Neste mesmo painel a presidente da FENAJ, Maria José Braga, enalteceu a importância do debate e lembrou que a proposta lançada pela entidade tem o objetivo de abrir as discussões. “Apresentamos uma proposta inovadora e sabemos da necessidade de os profissionais opinarem. É normal que ao terem o primeiro contato, cada um pare para pensar. Mas o nosso projeto foi construído por especialistas em cada tema. Tributaristas, assessores parlamentares, jornalistas, especialistas em direitos autorais etc. Contamos ainda com a experiência internacional da Federação Internacional dos Jornalistas (FIJ) e estamos prontos para o bom debate.”


O senador é autor do PL2630/2020 que prevê o pagamento de direitos autorais aos veículos de imprensa pela publicação de notícias em redes sociais e plataformas. Ele explicou que a iniciativa se deu a partir do seu trabalho como relator da “PL das Fake News”. Já o PL 2950/2021, segundo Macário, “responde” ao Marco Civil da Internet e não à Lei dos Direitos Autorais e pode ser entendido como “complementar” à proposta da Fenaj de taxação das grandes plataformas digitais, “com a vantagem de ser autoaplicável. Isso significa que, em caso de ser aprovado, não precisa de regulamentação”, defendeu.


“Ao não envolver a Lei dos Direitos autorais, o PL não mexe com necessidade de atualização tecnológica e consegue ter uma tramitação mais rápida, porque essa Lei tem vários pontos a serem atualizados, mas sua tramitação está parada”, disse Macário.


TEMPOS DE ÓDIO

No último ano, foram registrados 429 episódios de violência contra jornalistas, dos quais 175 partiram diretamente do presidente da República.

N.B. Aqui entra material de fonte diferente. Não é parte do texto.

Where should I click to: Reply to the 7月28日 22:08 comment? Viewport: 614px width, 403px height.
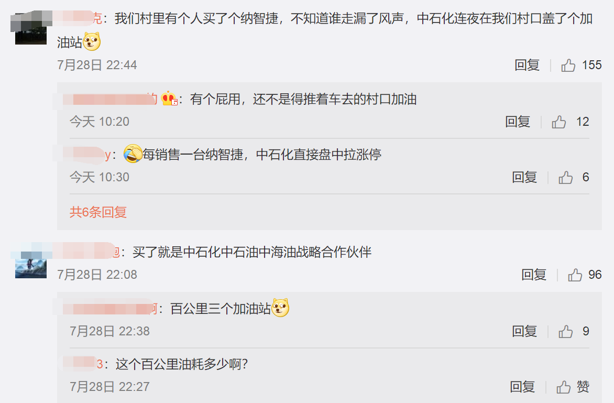533,275
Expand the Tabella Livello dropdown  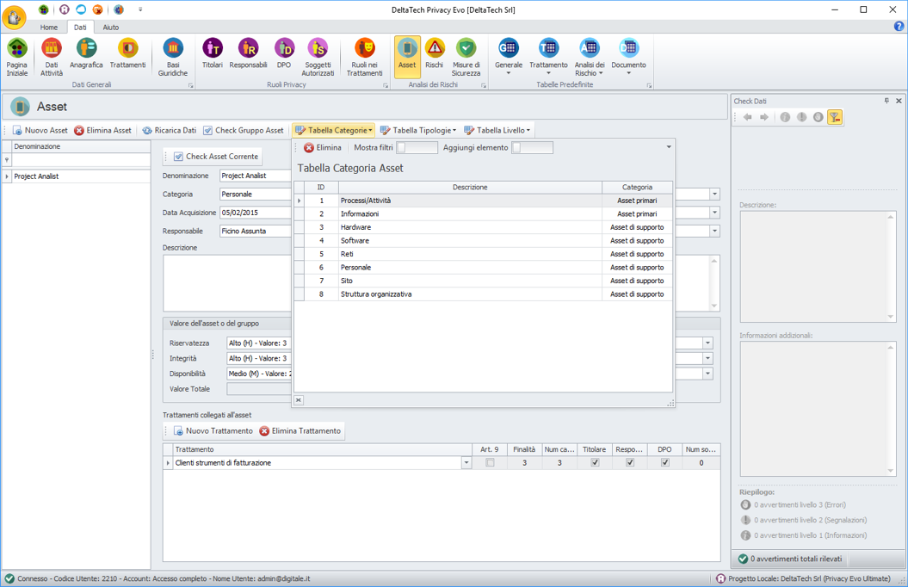click(x=497, y=131)
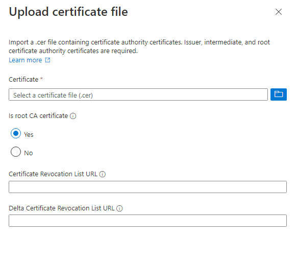
Task: Click the Yes option label text
Action: [29, 134]
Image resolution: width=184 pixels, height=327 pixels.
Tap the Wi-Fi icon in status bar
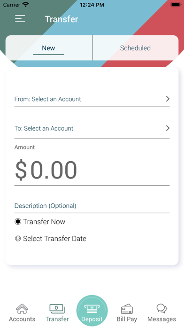[26, 5]
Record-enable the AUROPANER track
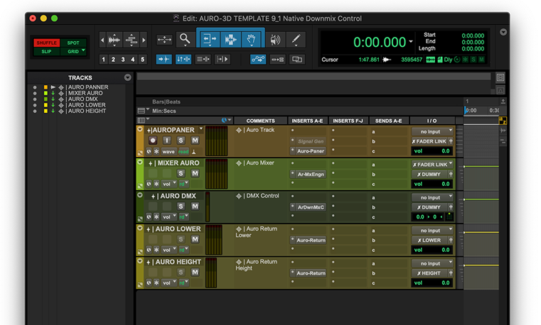This screenshot has width=541, height=325. tap(153, 141)
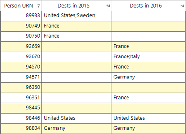Select Germany cell for row 94571

[148, 78]
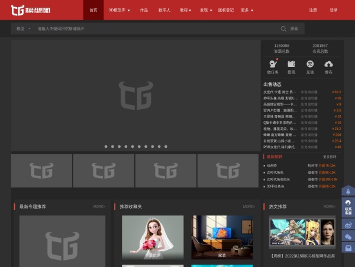Click the 登录 login link
The height and width of the screenshot is (267, 355).
pyautogui.click(x=334, y=10)
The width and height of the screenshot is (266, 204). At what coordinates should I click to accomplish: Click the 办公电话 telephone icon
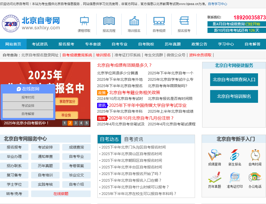pos(255,177)
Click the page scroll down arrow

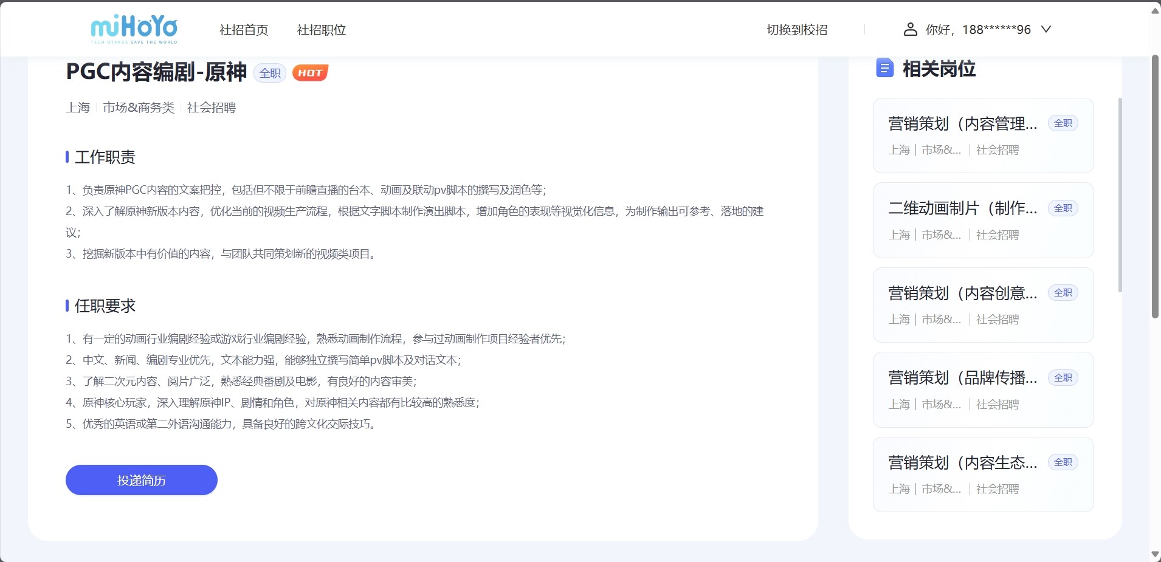coord(1155,554)
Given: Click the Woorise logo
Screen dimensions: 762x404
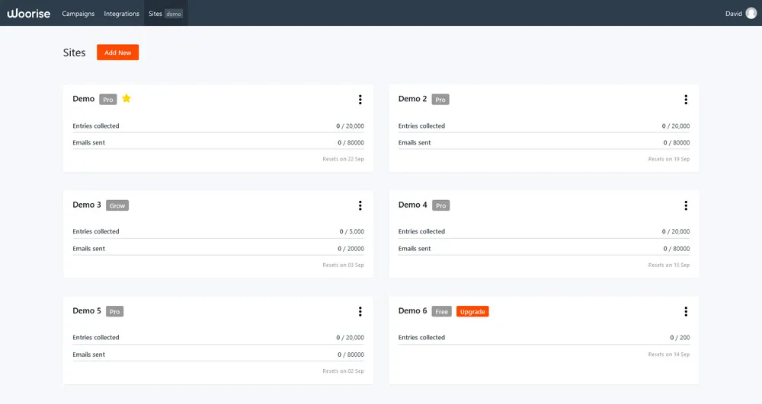Looking at the screenshot, I should coord(29,13).
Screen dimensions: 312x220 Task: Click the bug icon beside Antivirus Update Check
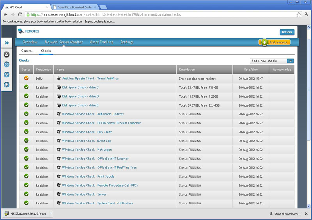click(59, 79)
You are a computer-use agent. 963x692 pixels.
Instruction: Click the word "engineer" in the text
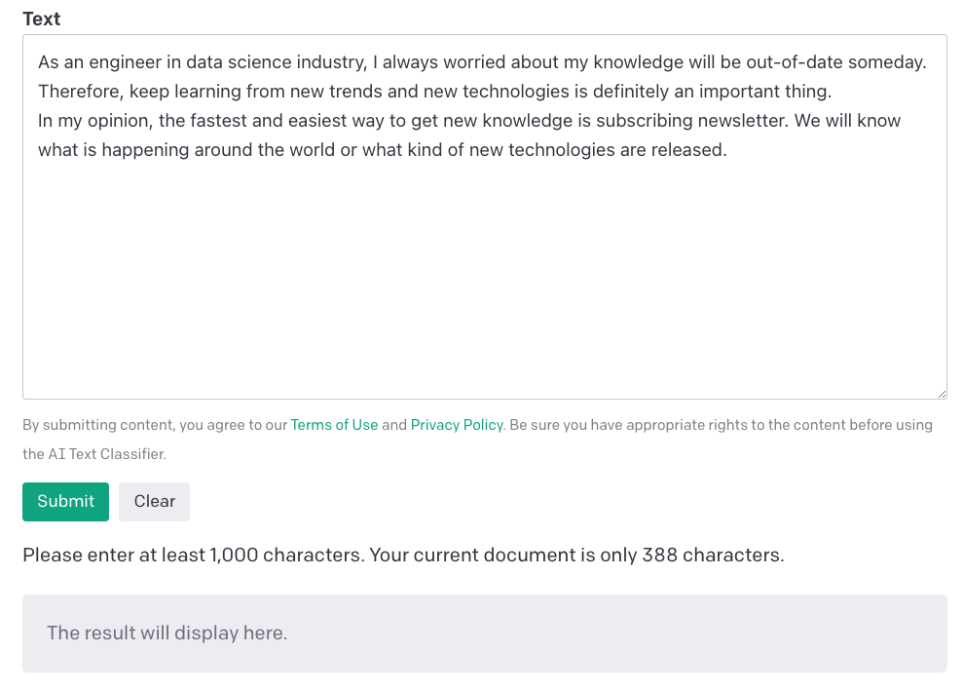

Os números foram apresentados pelo jornalista Luis Nassif, do Jornal GGN. Ele participou, na sexta-feira, dia 24, da roda de conversa “Jornalismo em tempos de ódio”, junto com a jornalista Patrícia Campos Mello.


Segundo Nassif, o “ativismo judiciário” está colocando o jornalismo em risco: “Os juízes aplicam as penas de acordo com a cara do réu que está na frente dele”, afirmou. Ele criticou o que chama de “grau de discricionaridade” dos juízes que resulta em multiplicação de penas sem critérios.


Nassif disse ainda que o mais assustador é o silêncio de juízes ante decisões que “desmoralizam” o próprio Judiciário. Otimista, afirmou que as recentes decisões do Supremo Tribunal Federal (STF), como as tomadas quanto à Lava Jato, levam a crer que o sistema judiciário será reconstruído. De qualquer forma, vê perseguições que ocorrem contra os juízes considerados “garantistas” dentro do próprio Judiciário.


ROTEIRO PRONTO PARA 22 Patrícia Campos Melo repórter especial, colunista da Folha de São Paulo e autora do livro "Máquina do Ódio", destacou a preocupação com o processo eleitoral do próximo ano. Ela afirmou que o “roteiro de 22” já está pronto e seguirá o texto que resultou em ações como a invasão do Capitólio, nos EUA, para garantir a manutenção de Trump como presidente.


Para ela, “nenhum governo gosta do jornalista. Isso é do jogo. Porém, hoje, a agressividade é muito grande, inclusive com ações online. Ao mesmo tempo, tentam emplacar Medidas Provisórias para atingir o faturamento das publicações. Não bastasse, o atual governo publicamente pressiona empresários para não anunciar em veículos ‘não patrióticos’”, observou.


Sobre matérias que são denúncias, Nassif afirmou que são “instrumentalizadas” pelo veículo, de acordo com seus interesses.


Patrícia, que denunciou o esquema das Fake News da eleição de 2018, disse que, apesar das notícias terem sido minimizadas, no início, algumas providências foram tomadas a partir das publicações. Citou como exemplo as atuais investigações que estão sendo feitas pelo TSE.


“Vamos continuar a fazer denúncias. Esse é o nosso papel. O que vão fazer com as denúncias é fora do meu controle. Acho que, aos poucos, as coisas melhoram, apesar de que não estou otimista em relação ao ano que vem”, afirmou.